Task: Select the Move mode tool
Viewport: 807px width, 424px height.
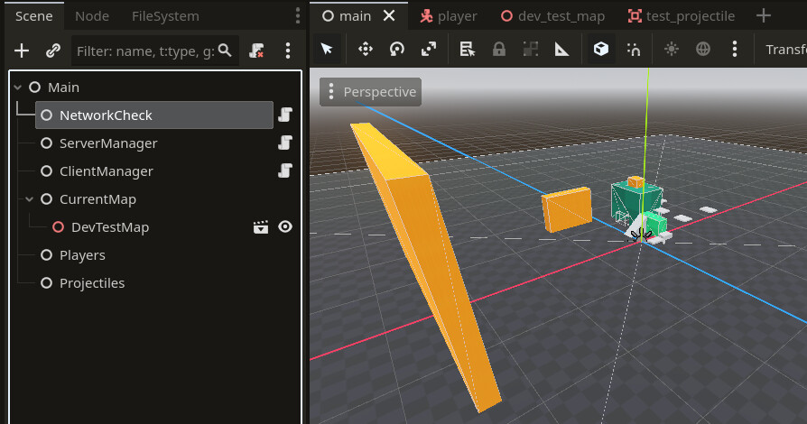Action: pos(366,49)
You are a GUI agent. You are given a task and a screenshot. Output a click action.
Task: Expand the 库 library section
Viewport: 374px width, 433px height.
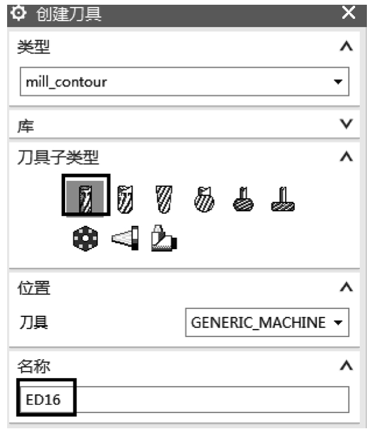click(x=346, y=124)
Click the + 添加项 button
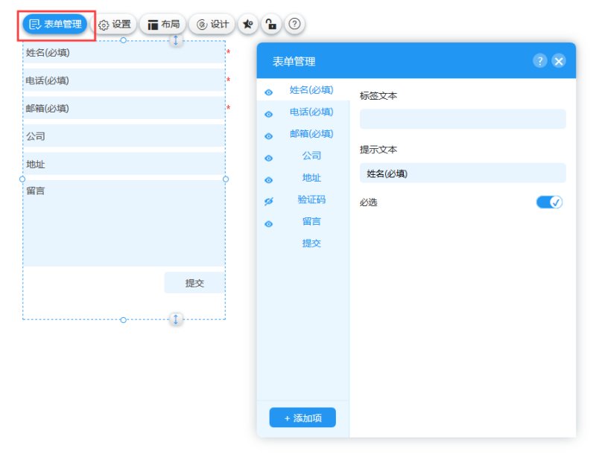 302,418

☆ ☆ ☆

# What you will do
Rewrite all the records above, changing every "Viewport" to "Screen size" and keeping everything else the same. Omit the pictures.

# Response to this task
Task: Select the Move mode tool
Screen size: 807px width, 424px height.
Action: pos(366,49)
You are a GUI agent. You are given a task and a screenshot. Output a click action.
Task: Expand the 库 library section
Screen size: 374px width, 433px height.
click(x=346, y=124)
Click the + 添加项 button
 302,418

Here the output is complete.